By Jeff Sanford
Orlando, Florida — February 25, 2016 — Owners of several independent collision repair centres in the United States are celebrating a legal victory today as a Florida magistrate has allowed the “biggest part” of a major case against a number of insurance companies to go ahead.
In essence, the repairers brought suit against a group of some of America’s largest auto insurers claiming that steering practices are unlawfully impacting their businesses. The judge has now recommended that at least some of the many claims included in the suit can go ahead.
The defendants, various insurance companies, were seeking to have the case, Capitol Body Shop et al v. State Farm et al, thrown out of court. But US Magistrate Judge Thomas Smith ruled that the allegations by three shops from Mississippi alleging “tortious interference”–a claim for damages when a defendant wrongfully interferes with a plaintiff’s business relationships—had enough evidence to survive the motion to dismiss the case.
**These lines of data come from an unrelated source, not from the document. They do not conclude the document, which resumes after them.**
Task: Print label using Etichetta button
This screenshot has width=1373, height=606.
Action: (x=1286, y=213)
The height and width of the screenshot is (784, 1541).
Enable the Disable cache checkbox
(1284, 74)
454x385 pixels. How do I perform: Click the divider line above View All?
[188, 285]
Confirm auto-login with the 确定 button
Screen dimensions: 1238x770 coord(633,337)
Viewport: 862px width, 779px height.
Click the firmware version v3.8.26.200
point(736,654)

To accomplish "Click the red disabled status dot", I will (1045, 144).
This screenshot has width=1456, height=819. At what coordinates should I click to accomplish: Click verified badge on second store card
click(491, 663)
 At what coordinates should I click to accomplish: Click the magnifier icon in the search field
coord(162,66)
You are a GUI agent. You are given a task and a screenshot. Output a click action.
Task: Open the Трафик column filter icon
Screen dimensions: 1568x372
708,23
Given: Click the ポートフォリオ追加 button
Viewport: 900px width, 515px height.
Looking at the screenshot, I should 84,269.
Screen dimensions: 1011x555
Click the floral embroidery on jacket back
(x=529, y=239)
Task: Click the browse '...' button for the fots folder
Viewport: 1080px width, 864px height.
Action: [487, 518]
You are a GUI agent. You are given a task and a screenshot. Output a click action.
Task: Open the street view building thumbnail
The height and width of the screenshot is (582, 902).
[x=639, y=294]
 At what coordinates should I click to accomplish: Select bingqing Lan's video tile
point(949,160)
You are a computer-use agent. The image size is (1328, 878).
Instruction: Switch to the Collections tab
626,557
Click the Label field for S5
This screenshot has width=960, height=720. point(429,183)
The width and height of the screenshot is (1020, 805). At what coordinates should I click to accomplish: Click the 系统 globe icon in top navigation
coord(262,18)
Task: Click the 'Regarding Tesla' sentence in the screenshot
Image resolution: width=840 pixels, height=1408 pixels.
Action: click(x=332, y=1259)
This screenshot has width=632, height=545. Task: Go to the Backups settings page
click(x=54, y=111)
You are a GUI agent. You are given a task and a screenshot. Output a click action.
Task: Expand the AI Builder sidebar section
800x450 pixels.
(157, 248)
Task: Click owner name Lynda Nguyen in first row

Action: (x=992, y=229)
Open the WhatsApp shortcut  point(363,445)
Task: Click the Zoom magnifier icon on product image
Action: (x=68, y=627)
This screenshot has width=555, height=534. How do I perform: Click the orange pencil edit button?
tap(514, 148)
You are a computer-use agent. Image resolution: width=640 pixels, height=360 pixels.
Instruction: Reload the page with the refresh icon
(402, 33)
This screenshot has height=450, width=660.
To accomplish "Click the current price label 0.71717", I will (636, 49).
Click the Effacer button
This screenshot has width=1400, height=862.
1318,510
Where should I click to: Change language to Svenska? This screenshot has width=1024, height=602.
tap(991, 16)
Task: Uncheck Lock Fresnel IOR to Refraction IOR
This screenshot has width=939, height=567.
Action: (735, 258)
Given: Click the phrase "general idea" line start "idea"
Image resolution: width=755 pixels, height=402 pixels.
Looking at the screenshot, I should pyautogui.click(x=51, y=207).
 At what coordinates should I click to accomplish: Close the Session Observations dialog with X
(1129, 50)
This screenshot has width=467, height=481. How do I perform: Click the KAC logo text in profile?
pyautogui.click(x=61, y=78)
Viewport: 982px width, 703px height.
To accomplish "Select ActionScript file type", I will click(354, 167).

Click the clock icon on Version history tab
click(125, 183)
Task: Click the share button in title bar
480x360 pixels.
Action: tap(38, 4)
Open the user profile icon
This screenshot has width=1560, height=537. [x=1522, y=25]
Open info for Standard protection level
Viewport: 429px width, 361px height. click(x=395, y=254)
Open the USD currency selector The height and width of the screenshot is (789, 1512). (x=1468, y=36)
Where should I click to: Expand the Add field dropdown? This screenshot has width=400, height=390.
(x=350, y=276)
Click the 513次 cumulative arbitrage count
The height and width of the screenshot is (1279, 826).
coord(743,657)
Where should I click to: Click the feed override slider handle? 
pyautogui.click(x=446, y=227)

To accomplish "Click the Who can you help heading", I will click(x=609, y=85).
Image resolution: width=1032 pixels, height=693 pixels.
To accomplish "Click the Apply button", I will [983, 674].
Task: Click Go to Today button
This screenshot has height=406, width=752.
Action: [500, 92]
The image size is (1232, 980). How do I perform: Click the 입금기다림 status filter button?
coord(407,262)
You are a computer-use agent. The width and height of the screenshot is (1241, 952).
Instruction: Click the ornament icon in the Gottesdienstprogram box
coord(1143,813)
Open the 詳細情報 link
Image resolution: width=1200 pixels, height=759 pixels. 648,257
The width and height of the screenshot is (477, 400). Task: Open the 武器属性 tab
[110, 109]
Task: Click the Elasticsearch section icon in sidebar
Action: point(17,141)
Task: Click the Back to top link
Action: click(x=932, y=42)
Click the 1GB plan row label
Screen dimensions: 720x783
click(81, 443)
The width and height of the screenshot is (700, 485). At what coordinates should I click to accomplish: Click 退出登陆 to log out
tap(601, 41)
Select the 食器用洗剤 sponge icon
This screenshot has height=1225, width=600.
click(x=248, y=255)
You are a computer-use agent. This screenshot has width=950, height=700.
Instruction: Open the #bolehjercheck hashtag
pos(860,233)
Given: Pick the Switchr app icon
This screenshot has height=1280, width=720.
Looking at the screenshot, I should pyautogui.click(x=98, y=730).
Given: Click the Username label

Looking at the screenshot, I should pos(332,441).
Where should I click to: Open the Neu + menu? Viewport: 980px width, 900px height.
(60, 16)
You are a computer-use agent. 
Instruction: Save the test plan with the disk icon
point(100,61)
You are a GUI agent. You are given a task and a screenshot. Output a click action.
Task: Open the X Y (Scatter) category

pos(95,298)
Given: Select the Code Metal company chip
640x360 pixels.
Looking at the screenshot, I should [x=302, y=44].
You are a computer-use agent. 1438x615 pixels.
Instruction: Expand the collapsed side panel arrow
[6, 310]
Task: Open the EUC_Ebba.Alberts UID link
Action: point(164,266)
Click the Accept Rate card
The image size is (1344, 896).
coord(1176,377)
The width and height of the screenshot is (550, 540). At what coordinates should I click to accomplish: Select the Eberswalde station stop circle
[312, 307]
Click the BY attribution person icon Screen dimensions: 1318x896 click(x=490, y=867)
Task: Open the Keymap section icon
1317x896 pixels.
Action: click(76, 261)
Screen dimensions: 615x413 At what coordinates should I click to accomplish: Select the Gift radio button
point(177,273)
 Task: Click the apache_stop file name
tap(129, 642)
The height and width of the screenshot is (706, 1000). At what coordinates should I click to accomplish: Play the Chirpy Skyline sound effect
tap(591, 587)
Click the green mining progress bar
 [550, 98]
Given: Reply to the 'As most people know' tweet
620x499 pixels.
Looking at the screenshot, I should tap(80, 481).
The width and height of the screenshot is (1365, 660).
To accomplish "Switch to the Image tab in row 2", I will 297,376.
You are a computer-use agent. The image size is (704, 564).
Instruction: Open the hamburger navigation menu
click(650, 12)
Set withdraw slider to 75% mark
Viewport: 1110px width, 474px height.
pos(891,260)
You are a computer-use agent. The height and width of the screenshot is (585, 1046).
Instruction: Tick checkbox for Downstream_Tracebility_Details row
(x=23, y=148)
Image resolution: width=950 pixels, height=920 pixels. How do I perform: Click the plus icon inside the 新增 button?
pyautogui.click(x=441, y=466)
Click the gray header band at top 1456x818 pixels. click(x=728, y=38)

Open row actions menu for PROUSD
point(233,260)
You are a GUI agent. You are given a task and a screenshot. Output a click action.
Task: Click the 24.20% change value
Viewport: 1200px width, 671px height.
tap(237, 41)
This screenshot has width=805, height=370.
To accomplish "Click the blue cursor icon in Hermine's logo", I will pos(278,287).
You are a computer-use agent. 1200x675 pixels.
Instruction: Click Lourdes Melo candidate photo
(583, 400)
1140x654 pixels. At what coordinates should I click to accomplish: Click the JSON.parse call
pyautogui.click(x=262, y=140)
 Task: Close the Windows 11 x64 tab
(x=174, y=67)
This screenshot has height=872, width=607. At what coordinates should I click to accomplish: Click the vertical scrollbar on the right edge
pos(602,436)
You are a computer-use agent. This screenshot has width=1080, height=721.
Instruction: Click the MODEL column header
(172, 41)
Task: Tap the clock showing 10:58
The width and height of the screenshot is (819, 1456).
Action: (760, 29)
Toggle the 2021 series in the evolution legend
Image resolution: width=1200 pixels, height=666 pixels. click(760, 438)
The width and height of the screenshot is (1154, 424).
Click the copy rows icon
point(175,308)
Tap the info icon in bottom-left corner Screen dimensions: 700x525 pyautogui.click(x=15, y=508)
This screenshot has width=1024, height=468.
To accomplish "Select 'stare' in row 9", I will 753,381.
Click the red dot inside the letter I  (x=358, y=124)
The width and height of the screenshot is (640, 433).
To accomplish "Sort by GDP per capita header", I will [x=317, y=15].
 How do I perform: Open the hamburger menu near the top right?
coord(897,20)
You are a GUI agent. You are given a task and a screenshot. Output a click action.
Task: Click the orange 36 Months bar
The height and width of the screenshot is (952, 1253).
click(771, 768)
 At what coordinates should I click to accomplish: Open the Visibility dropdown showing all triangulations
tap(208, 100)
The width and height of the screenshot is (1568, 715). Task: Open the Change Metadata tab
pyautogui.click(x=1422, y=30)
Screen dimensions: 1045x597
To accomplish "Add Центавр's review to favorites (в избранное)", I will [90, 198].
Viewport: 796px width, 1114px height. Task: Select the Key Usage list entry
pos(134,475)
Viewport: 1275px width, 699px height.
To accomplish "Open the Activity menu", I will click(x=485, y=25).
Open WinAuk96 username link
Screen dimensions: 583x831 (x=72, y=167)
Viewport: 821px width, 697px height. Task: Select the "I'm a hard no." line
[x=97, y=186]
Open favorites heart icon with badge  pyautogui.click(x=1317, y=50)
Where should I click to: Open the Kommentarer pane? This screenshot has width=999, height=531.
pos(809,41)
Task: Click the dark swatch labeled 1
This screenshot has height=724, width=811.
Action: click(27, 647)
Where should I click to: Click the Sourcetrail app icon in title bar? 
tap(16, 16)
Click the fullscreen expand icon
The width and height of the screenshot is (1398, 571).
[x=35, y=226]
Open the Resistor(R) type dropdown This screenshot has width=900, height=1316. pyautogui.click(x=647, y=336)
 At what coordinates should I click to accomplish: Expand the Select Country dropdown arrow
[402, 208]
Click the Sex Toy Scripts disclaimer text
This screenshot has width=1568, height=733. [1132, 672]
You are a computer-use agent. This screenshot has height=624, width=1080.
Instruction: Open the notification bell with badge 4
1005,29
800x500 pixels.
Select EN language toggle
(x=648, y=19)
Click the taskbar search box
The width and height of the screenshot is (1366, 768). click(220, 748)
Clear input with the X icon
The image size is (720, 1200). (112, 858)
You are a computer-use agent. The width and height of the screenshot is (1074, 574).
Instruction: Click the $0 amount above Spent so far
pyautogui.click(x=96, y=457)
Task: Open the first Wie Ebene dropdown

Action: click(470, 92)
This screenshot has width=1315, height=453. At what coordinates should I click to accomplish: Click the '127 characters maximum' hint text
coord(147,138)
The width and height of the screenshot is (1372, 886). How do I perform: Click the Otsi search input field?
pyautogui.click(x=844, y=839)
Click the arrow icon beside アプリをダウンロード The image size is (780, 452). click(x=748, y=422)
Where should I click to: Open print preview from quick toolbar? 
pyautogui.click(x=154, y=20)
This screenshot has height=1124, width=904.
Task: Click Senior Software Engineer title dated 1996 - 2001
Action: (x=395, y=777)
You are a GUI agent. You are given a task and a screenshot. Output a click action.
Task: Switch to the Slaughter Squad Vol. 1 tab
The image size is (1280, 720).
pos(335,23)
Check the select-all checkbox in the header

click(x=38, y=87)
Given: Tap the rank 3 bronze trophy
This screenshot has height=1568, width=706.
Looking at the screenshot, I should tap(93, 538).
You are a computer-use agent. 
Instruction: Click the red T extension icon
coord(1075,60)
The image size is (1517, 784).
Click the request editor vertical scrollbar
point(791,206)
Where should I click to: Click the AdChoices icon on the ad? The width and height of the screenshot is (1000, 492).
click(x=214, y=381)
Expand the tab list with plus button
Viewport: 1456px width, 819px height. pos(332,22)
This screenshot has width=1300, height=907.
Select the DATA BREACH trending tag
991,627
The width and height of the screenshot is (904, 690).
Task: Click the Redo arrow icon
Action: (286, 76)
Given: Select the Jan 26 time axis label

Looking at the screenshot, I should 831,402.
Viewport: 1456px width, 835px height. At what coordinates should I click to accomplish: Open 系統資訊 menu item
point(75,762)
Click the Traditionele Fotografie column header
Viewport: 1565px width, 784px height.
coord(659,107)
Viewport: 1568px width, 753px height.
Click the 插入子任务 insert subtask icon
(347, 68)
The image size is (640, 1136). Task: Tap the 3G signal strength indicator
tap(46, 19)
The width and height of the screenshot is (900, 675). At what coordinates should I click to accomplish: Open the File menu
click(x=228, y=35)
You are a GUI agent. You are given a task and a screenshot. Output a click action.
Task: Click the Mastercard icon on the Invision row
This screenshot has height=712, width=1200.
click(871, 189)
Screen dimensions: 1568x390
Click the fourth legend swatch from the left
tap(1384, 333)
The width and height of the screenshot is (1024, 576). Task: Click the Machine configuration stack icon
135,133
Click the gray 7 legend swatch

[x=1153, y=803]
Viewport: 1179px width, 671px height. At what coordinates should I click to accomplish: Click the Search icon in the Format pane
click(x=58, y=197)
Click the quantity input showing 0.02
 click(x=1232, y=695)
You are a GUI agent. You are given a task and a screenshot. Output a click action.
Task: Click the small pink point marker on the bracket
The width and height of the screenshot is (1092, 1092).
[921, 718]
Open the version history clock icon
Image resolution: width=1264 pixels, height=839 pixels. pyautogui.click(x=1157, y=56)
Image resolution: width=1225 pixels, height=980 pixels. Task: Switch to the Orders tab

The attorney representing the shops, John Eaves Jr., described the ruling as a big victory, according to a report in Repairer Driven News: “The steering has always been the big hammer,” said Eaves. “The biggest part of the case is going forward.”
In favour of the defense, the judge did rule that another 23 claims of steering be thrown out. Eaves, however, was also quoted as saying that the plaintiffs could provide more evidence on those cases and would seek to keep the other 23 shops in the case.
“We think that will be corrected,” Eaves said. “… In our response, we’ll clear that up with the court.”
Below are examples of the parts of the suit that the judge has said may proceed.
A shop called AutoWorks Collision lost a customer because the insurer is alleged to have steered the car to another shop, which then botched the repair. According to the suit, the client was told that AutoWorks Collision would charge her more for repairs, and that if she didn’t go to a preferred shop, she would be liable for storage fees. The customer took her vehicle to the insurer’s preferred shop, where storage fees were incurred. AutoWorks Collision later found unrepaired damage to the vehicle and “shoddy work” that ultimately left the vehicle less safe.
In another claim, a customer wanted to use a shop known as Walkers Collision. The suit alleges that the insurer promised her a lifetime guarantee if she chose one of three facilities, all over an hour away. The client wanted to use the local shop but, “based upon Progressive’s statements that she had to use one of the three shops they named,” she felt she had no choice. The judge felt the shops backed up these claims by arguing that, according to a report, “since the insurers knew they wouldn’t pay more than a fixed amount anyway and had made false claims, the steering was malicious.”
Counsel for the insurers named in the suit argue there is nothing illegal in requiring an estimate be done at a particular location, nor anything illegal about direct repair programs. The current lawsuit was recently amended and refiled this past January after an earlier form of the case had been dismissed. The new version of the lawsuit offers more “specific examples of allegedly improper behavior and how it relates to each (or all) of the insurers.”
Interestingly, one of the plaintiffs in the case ran against the Mississippi insurance commissioner in a recent election, reportedly out of frustration over enforcement of insurance claims. The campaign was unsuccessful however.
One of the more absurd examples in this case includes an incident in which an adjustor is alleged to have written to Porsche-certified K&M Collision that “he couldn’t pay an additional $3,108 worth of work on a Porsche — work described in AudaExplore and Porsche manufacturer guidelines — because he couldn’t change [presets] in the system,” according to the report in Repairer Driven News.